Sizable Health Care Cost Rise Seen JUNE 03, 03:31 EDT
By JOHN HENDREN AP Business Writer
NEW YORK (AP) - Many employers will get a little something extra in their health plans in 1999: double-digit cost increases.
Health care rates increased only 3 percent to 5 percent a year from 1994 to 1996, but employers are expected to face substantial jumps in health care costs in 1999.
''I think the honeymoon's over,'' said Henry Moyer, a health care consultant with Hirschfeld Stern Moyer & Ross in New York.

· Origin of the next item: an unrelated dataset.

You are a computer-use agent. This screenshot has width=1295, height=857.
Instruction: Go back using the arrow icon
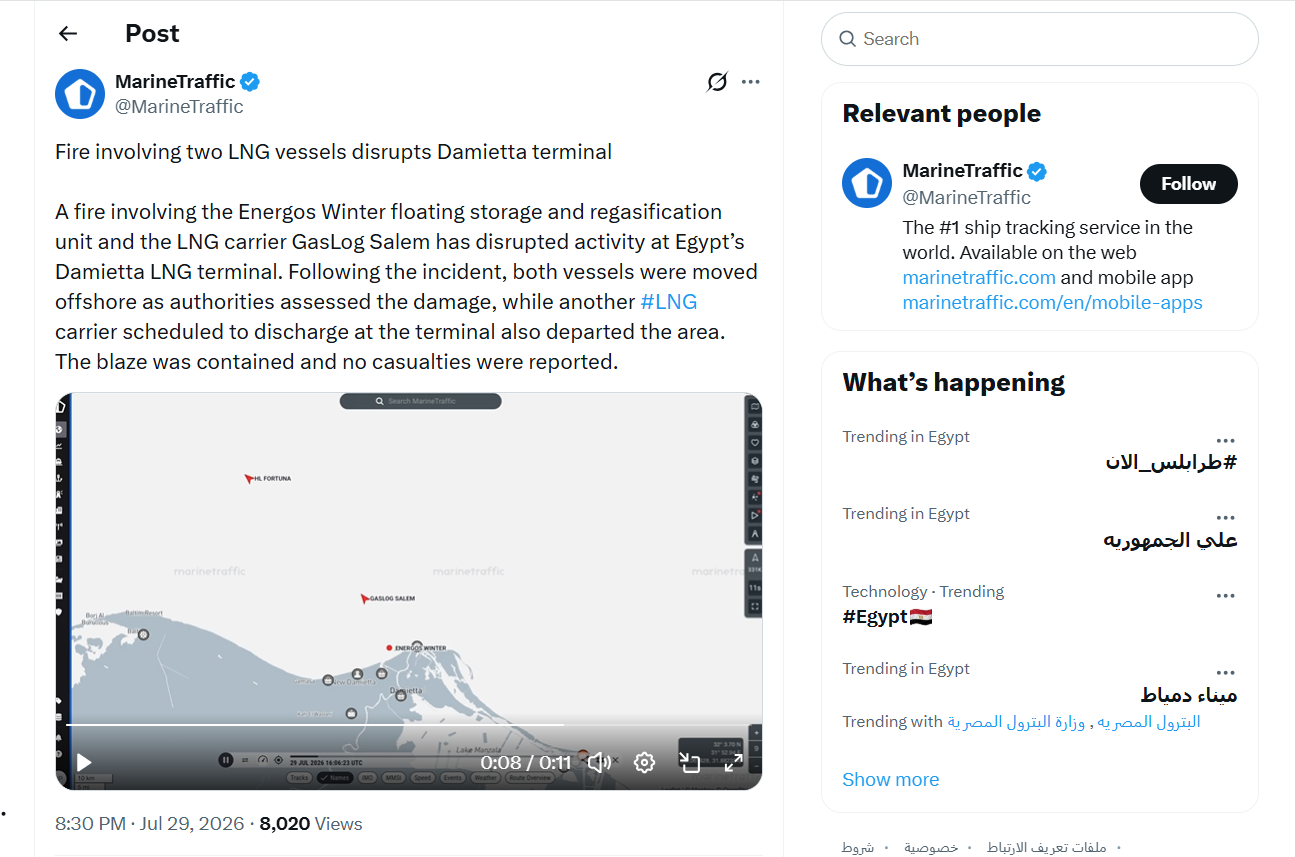pyautogui.click(x=68, y=33)
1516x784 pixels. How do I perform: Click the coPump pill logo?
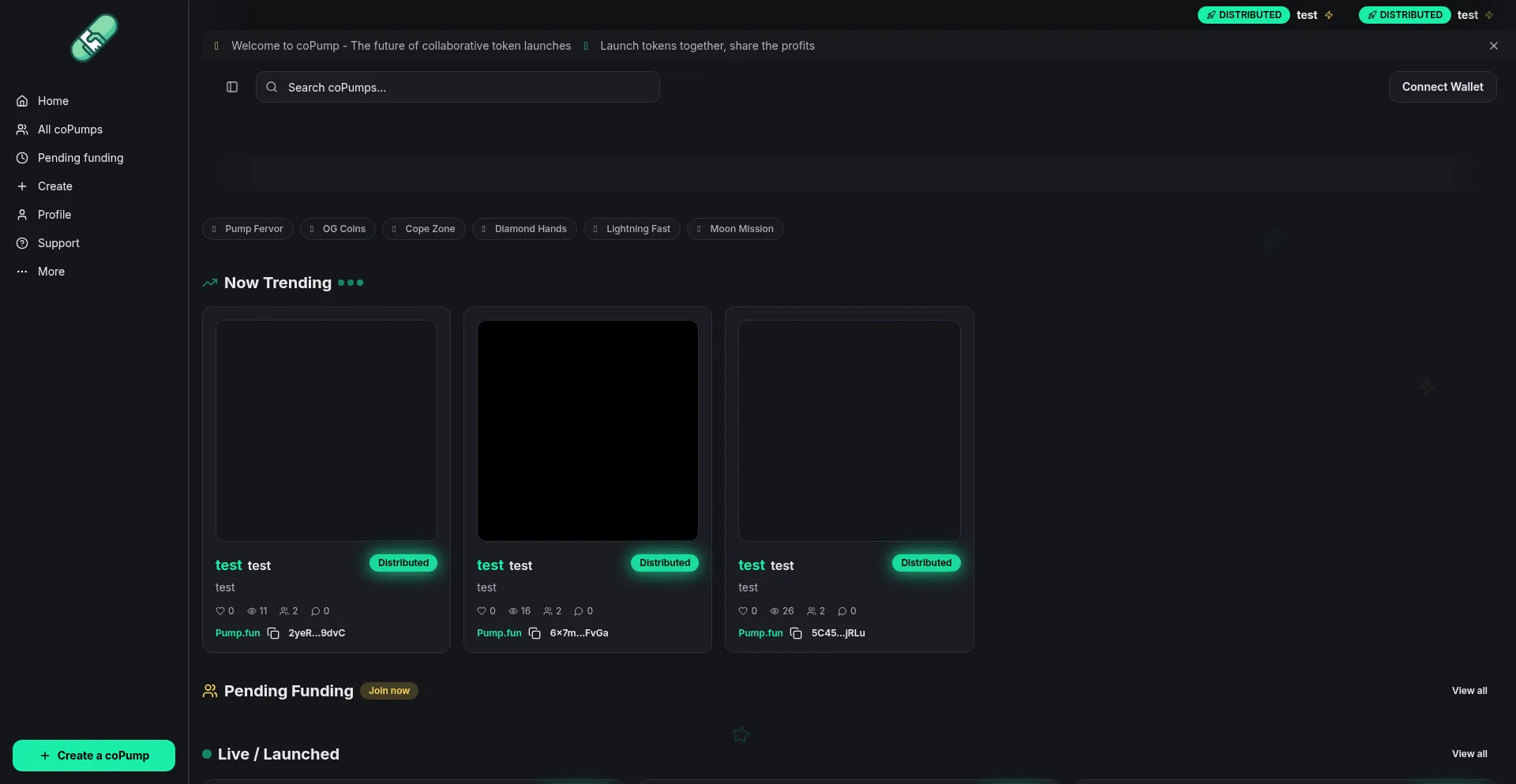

Traditional plans that let the patient choose the doctor will raise costs the most, 12 percent to 15 percent, according to health care consulting firm Watson Wyatt Worldwide. Health maintenance organizations will raise prices 5 percent to 7 percent. Prescription drug plans in which pharmacies charge insurers directly will cost 15 percent to 22 percent more.
Costly health care mergers, ''lifestyle'' drugs like Viagra and an aging population are expected to lead to double-digit increases in health care costs next year.
Many health insurance companies lost money last year, and they are going to be less willing to hold the line on rates for 1999, analysts say.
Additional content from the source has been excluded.